How can we mine closed frequent itemsets?

In naïve approach, it can mine the complete set of frequent itemsets and then remove each frequent itemset that is a proper subset of, and give the similar support as, a current frequent itemset.

This method can derive 2100−1 frequent itemsets to obtain a length-100 frequent itemset, all before it can start to remove redundant itemsets. A recommended techniques is to search for closed frequent itemsets precisely during the mining phase. This needed us to prune the search area as soon as it can identify the method of closed itemsets during mining. There are various pruning strategies include the following −

Item merging − If each transaction including a frequent itemset X also includes an itemset Y but not some proper superset of Y, therefore X ∪Y forms a frequent closed itemset and there is no required to search for some itemset including X but no Y.

Sub-itemset pruning − If a frequent itemset X is a proper subset of an earlier discovered frequent closed itemset Y and support_count(X) = support_count(Y), thus X and all of X’s descendants in the set enumeration tree cannot be frequent closed itemsets and therefore can be pruned.

Item skipping − In the depth-first mining of closed itemsets, at every level, there can be a prefix itemset X related to a header table and a projected database. If a local frequent item p has the similar support in multiple header tables at several levels, it can safely prune p from the header tables at larger levels.

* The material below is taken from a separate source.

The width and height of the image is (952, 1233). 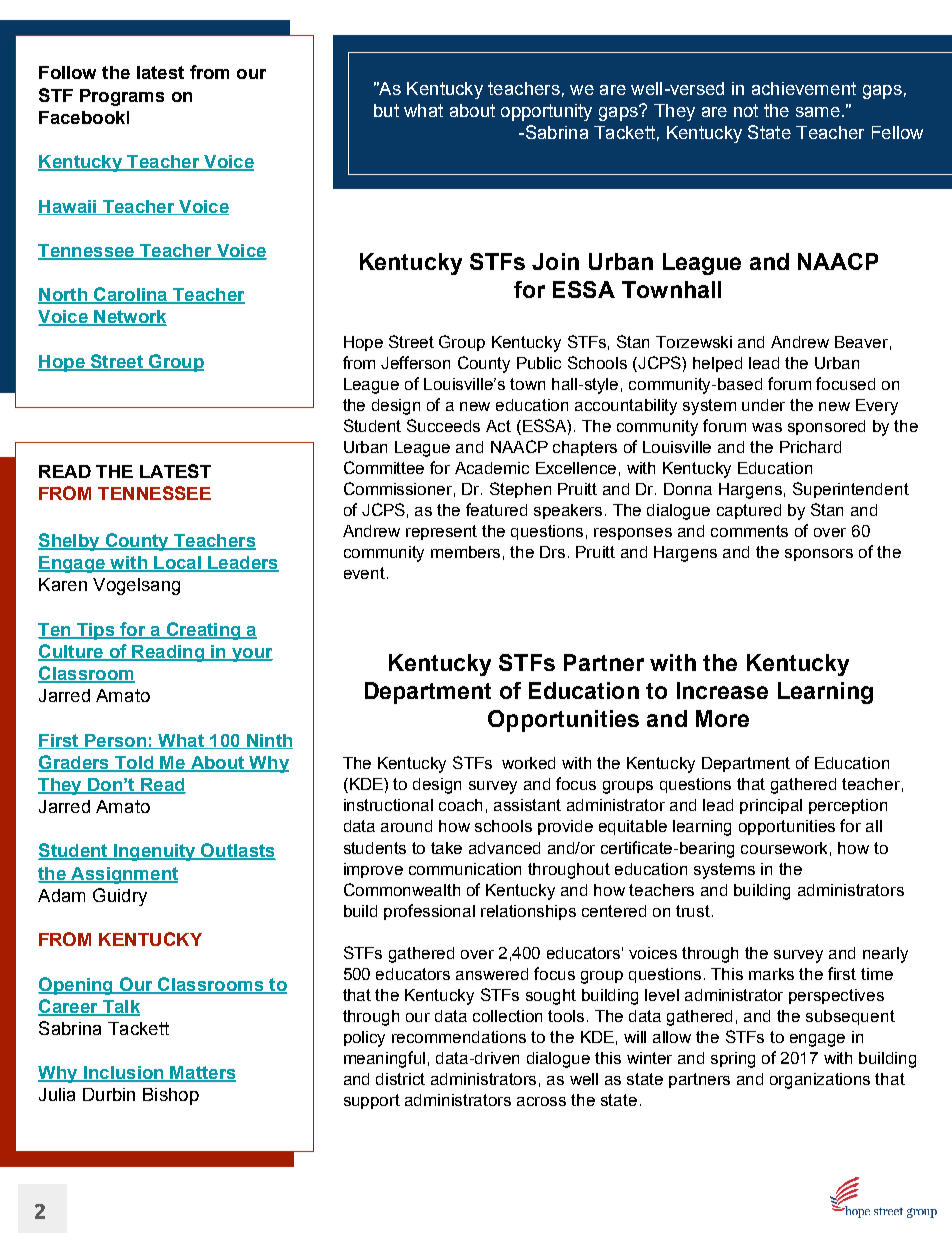 What do you see at coordinates (177, 564) in the image?
I see `Local` at bounding box center [177, 564].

When a new frequent itemset is changed, it is essential to implement two types of closure checking which are as follows −

  • Superset checking − It can tests if this new frequent itemset is a superset of some earlier found closed itemsets with the similar support.

  • Subset checking − It can tests whether the newly discovered itemset is a subset of an earlier found closed itemset with the similar support.

It can adopt the item merging pruning techniques under a divide-and-conquer structure, then the superset testing is actually built-in and there is no required to explicitly implement superset checking. This is because if a frequent itemset X∪Y is discovered later than itemset X, and carries the similar support as X, it should be in X’s projected database and should have been produced during itemset merging.

It can helps in subset checking, a compressed pattern-tree can be constructed to support the set of closed itemsets mined. The pattern-tree is same in mechanism to the FP-tree except that all of the closed itemsets discovered are saved explicitly in the corresponding tree branches.